Thanksgiving

Roll the calendar back about three hundred and ninety-five years and imagine the governor has invited the local chief and a few braves over to dinner to join you and the other depleted souls that survived year one in paradise. However, as with any holiday party, the invitee brings a few extra friends. Ninety-two to be exact. Ninety-two Indians. Fifty-five Pilgrims. Fortunately, the guests drag over a few deer in lieu of Hearty Burgundy, and you have a couple of things left in the root cellar from the last clambake.

But, the house is a disaster. You just patted in the last blob of pre-winter mud and have barely table setting for six. To get a table big enough you’re gonna have to off half the virginal forest of Plymouth. Forks up at high noon cause you’re dining alfresco and, hey, this is Massachusetts not Florida. Which means you’re gonna have to start those fires the night before and stand guard all night so you don’t burn down the whole bloody settlement. Great.

And you’ve got to behead about eighty turkeys, debone forty eel, peel thirty pumpkins and dig up a recipe for venison stew for one-fifty. No non-stick Pam, Pillsbury croissants, Cool Whip Light; no canned cranberry sauce, canned pumpkin, frozen peas. No Pepperidge Farm stuffing or potato buds. Whoa.

I remember our first big Thanksgiving. I was eight. All the relatives came wearing aprons and oven mittens. The only non-relatives were my father’s roommate from college and his son, Leonard. Leonard was my age and would eat only fluffernutters. Wonder Bread, Marshmallow Fluff, and Skippy. My mother thought this was an insult and cut them off the future Thanksgiving list. My second cousin, Bea, brought her traditional oyster stuffing. God, I can still smell it. I remember that particular Thanksgiving not because of all the relative ladies doing dishes and all the relative men drinking manhattans watching black and white football, but because it was the day of my first experience with humiliation.

We were all seated at what had become a card table train. Kids at the caboose end; adults in the locomotive. And then it happened. It was my aunt. Clink. Clink. “Let’s have… Mary say grace”. She knew perfectly well that I had been ousted from Sunday school years before for a minor infraction and that her daughter, two years my junior, had six Sunday school pins stacked on her navy church coat.

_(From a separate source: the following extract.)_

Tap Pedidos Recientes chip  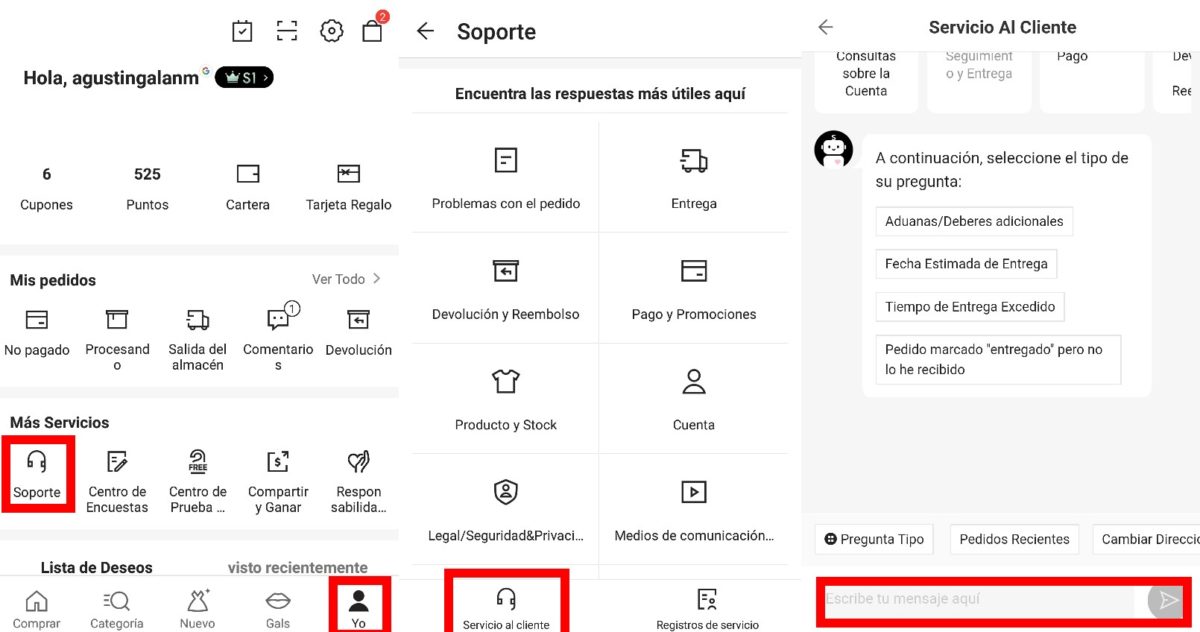point(1014,539)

A pall hung over the table. They all knew. As a slow cranberry blush emerged from my white Peter Pan collar and oozed its way up my face, I contemplated the obvious. “God’s neat. Let’s eat”. “Rub a Dub Dub, thanks for the grub”. Amen. But I couldn’t do that to my sweet mother who had gotten up at five am to D&C the turkey. I did as my aunt knew I would, as they all knew, I turned to my cousin and admitted, “I can’t. You do it.”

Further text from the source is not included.